PAGE EXCERPT:
Thursday, December 10, 2015

Know Your Beans


Kathy Woolsey

   Is Green Bean Casserole on the menu this Thanksgiving at your house? My family serves green beans with a little pork for Thanksgiving and for just about every holiday.  I doubt green bean casserole was on the first Thanksgiving menu; French fried onions were hard to come by back then.  November would have been too late in the season for green beans anyway, but shelled beans were most likely served.  The Wampanoag’s grew many cultivars of Phaseolus vulgaris the common bean and shared them with the Pilgrims.  Kidney, Pinto, Navy, Black Turtle, and green beans are just a few of the hundreds of varieties of grown by Native Americans.   Today, the Seed Savers Exchange lists over 4000 cultivars of Phaseolus vulgaris from around the Americas.

     Common Beans can be bush, half-runner, or pole.  They can be eaten young as green beans or fresh shelled or dried.  These beans originated in Central America and quickly spread north and south. The Spanish took them east and west.   Eastern Native Peoples planted corn and beans together on the same mound so the beans could climb the corn stalks.

INFORMATION SHOWN:
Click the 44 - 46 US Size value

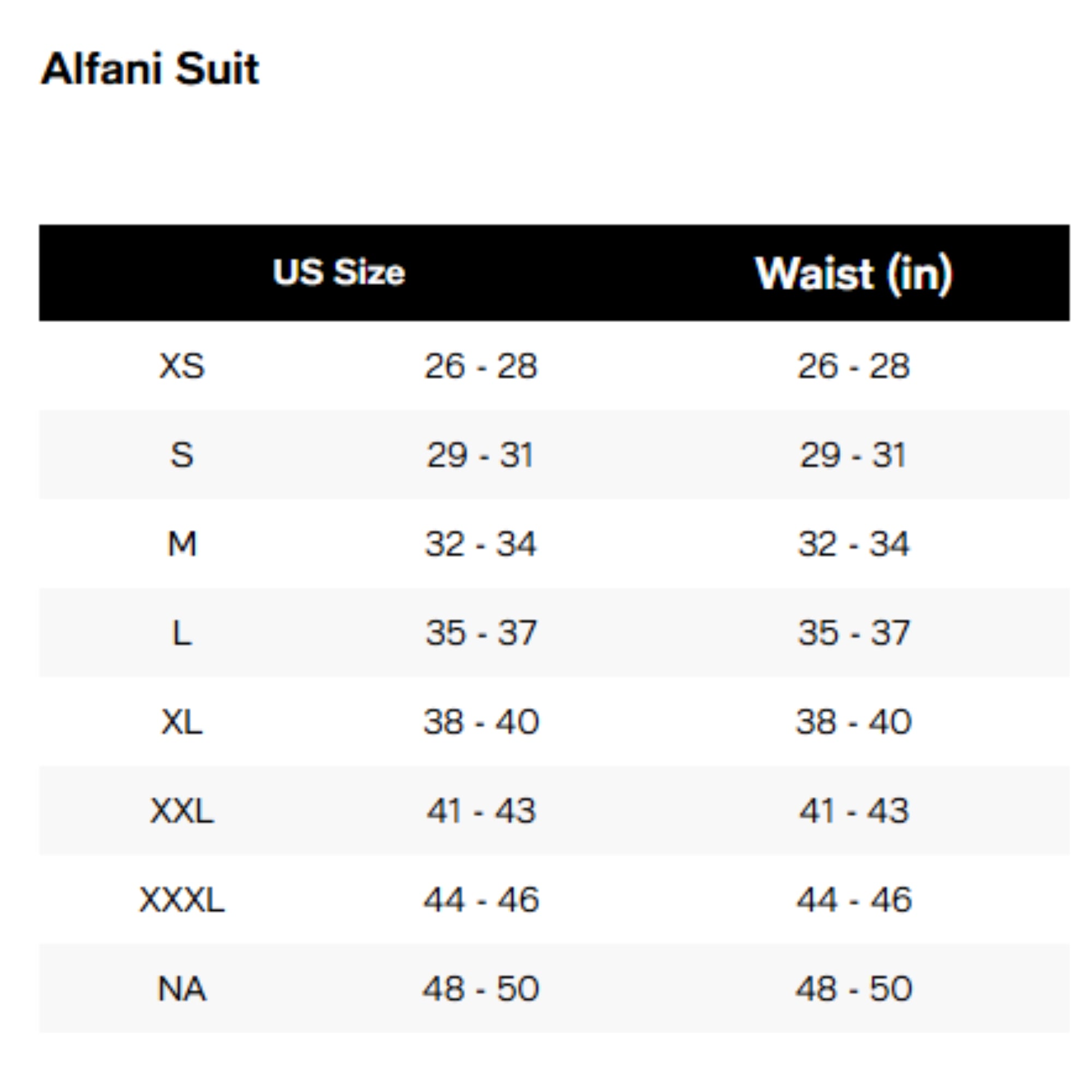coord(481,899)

==

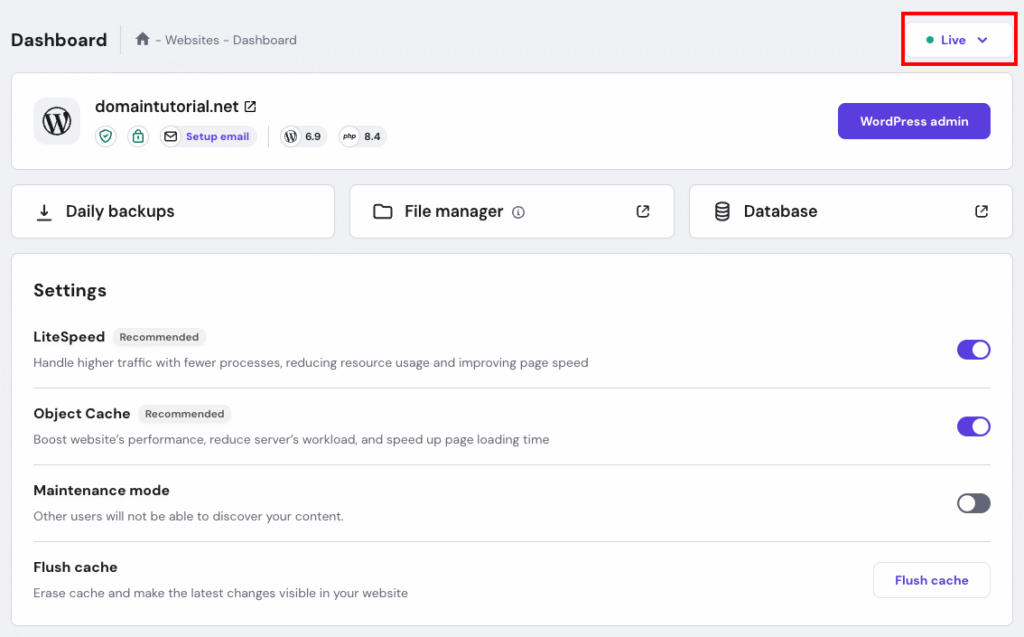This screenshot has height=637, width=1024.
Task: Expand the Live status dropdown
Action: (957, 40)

---

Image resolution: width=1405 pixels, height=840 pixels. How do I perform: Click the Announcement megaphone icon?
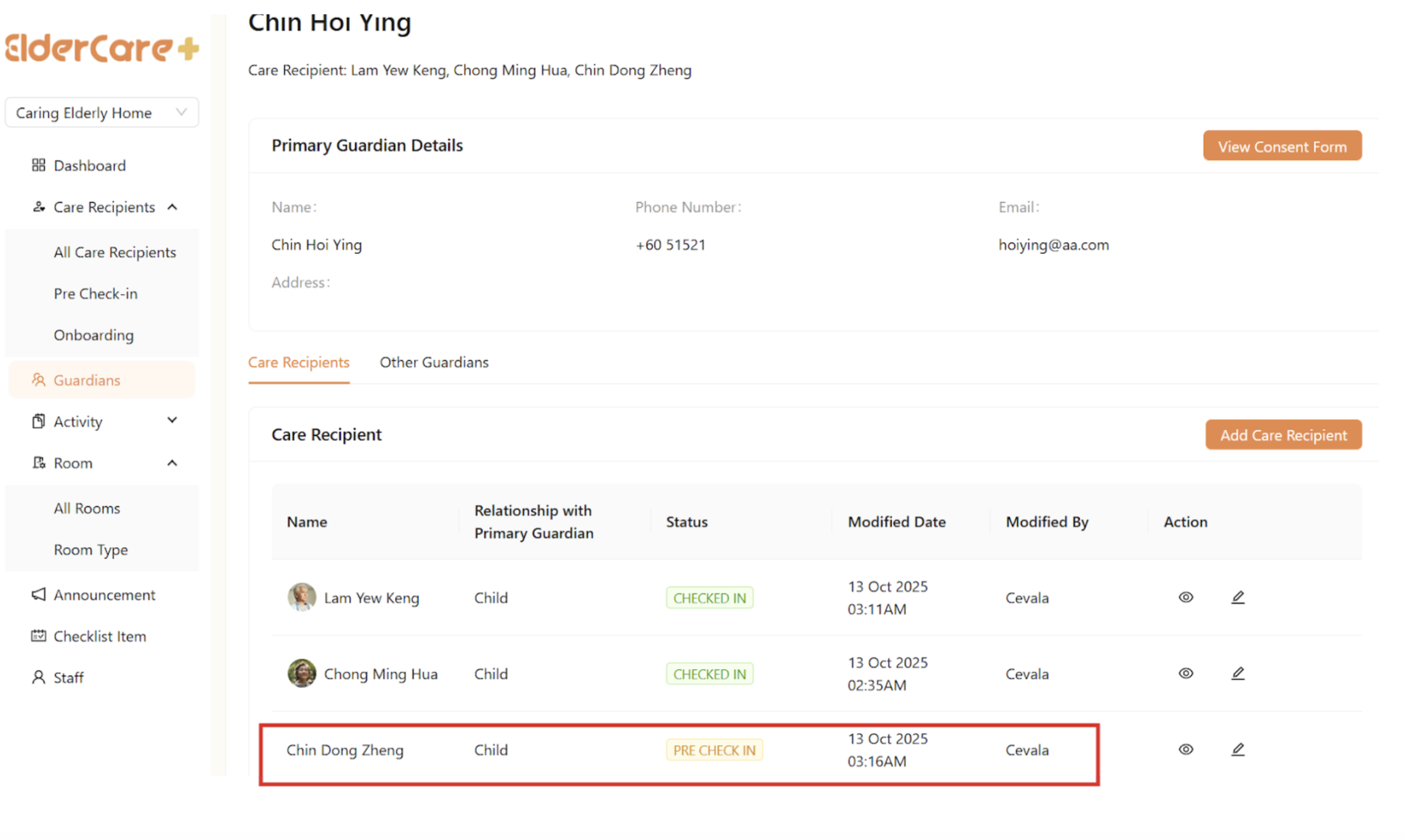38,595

PROBLEMS TO SOLVE:
1 > According to the bean article, how many cultivars of Phaseolus vulgaris does the Seed Savers Exchange list?
2 > Write the next part of the bean article, picking up after its final sentence.
The listing is separate material and has nothing to do with the bean article.

EXPECTED RESPONSES:
1 > Over 4000 cultivars from around the Americas.

2 >
There are other species of beans native to the Americas, Phaseolus coccineus the Scarlet Runner bean, Phaseolus lunatus the Lima bean and Phaseolus acutifolius, the Tepary bean.

The Tepary bean thrives in the dry Southwestern US. They are rarely grown or seen around here. They are usually eaten fresh shelled or dried very much like the common bean.
The Scarlet Runner bean prefers a cooler climate. It is grown as an ornamental in many gardens for its bright red flowers. The beans can be black or purple. It can be eaten as a green bean and a shelled bean. I have never had much luck growing them around here. 

There has always been a debate about Lima Beans and Butterbeans. The truth is they are both Phaseolus lunatus. Some folks call the big ones Limas and the small ones Butterbeans. They are called Limas because Europeans first saw them in Lima Peru.  ‘Carolina Sieva Pole’ bean is an heirloom variety that thrives in the heat and produces small white butterbeans. ‘Thorogreen’ Bush Lima is the most popular variety in the South, with a good yield of light green colored beans that are wonderful in Okra soup.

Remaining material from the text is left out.